In determining the needs of this target group, estimates of those potentially accessing services could range from 4,800 (population data from those with cognitive impairment/ mental health problems living alone in Toronto) to 9,595 (Senior Link agency door-to-door canvasing) frail older adults who may not be receptive to the services outlined in this report. A major requirement to ensure service delivery to this target group includes current and additional funding for those agencies who currently provide services to these clients. Other requirements include: increasing public awareness through communication and education, translation services, accessibility to geriatricians/psychogeriatricians, and linkages between community agencies and hospitals.

Financial resources are necessary to fund the Intervention and Assistance Services (Seniors) program. Currently 26 community agencies receive funding from the Ministry of Health through its Longterm Care Division to provide intervention and assistance to vulnerable and at-risk seniors and persons with physical disabilities and/ or their caregivers. The additional costing required to enhance services for the frail older adult who may not be receptive to services, could start at $2,406,000 per year. However, as outreach evolves, the Ministry of Health would need to re-evaluate the costing to ensure it is reasonable in meeting ongoing demands for this target population. Details for this costing are found on pages 13 and 14 of the Report.

Additional costing for the Community Care Access Centres to integrate Intake & Referral of this target group would require $200,000 per year, which includes salaries for four full-time equivalent positions and overhead. Details for this costing are found on page 14 and 15 of the Report.

Additional costing for the Gatekeeper Program to raise public awareness and provide educational programs to proactively identify this target population would require $218,000 over 5 years. Details for this costing are found on page 15 of the Report.

RECOMMENDATIONS

1.0That this community-wide FNR Model be received and endorsed by the Medical Officer of Health and subsequently by the Toronto Board of Health.

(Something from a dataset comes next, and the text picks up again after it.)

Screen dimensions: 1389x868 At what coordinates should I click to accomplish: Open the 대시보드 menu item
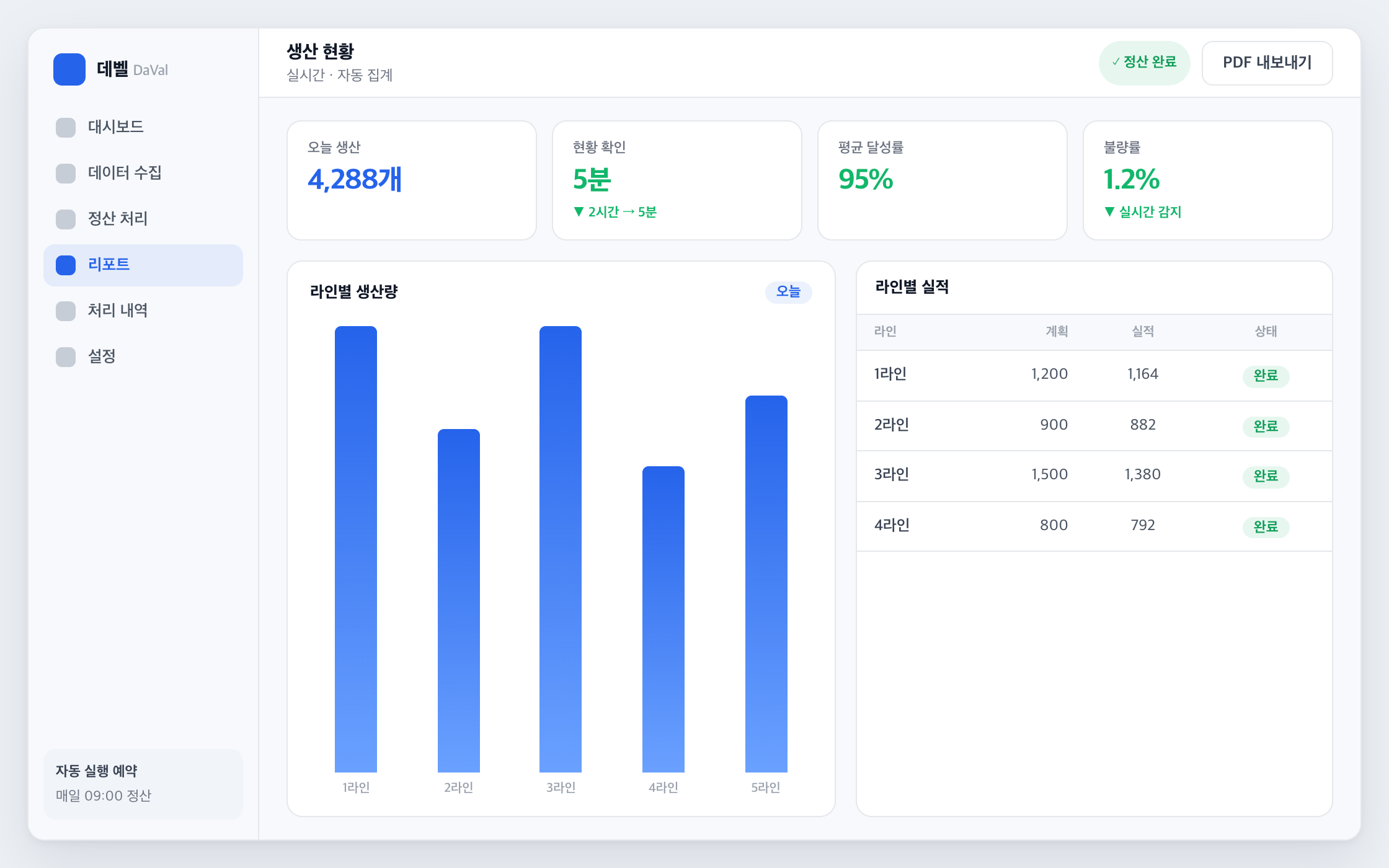click(143, 128)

2.0That the Toronto Board of Health should recommend to the Ministry of Health that:

2.1Assistance and Intervention (Seniors) is a vital service for frail older adults and should be continued as part of the services funded by the Ministry of Health;

2.2Assistance and Intervention (Seniors) services should be enhanced by a minimum of $2,406,000 per year for direct services;

2.3A Gatekeeper Program should be funded for $218,000 (over a period of five years) to undertake the necessary public awareness and education;

2.4Enhance CCAC's funding by $200,000 per year to provide Intake & Referral for the FNR;

2.5Appropriately fund CCAC's and community-based agencies for translator services.

3.0That Community Care Access Centres and Intervention and Assistance Services (Seniors) funded agencies initiate enhanced training & assessment for workers to better recognize and respond to situations of older adults living at-risk.

4.0That the soon-to-be-established Home Care Evaluation & Research Centre at the University of Toronto undertake a study of the frail non-receptive older adult and the impact of receiving early intervention versus no intervention.

5.0That the Ontario Hospital Association, the Ontario Medical Association, Community Care Access Centres and the provincial Regional Geriatric Program make improved discharge planning from hospital a high priority for improvement by the year 2000.

6.0 That the Longterm Care Task Force of the Toronto District Health Council endorse the Toronto FNR Model and act as an advocate on behalf of the population of frail older adults who may not be receptive to services and reside in Toronto.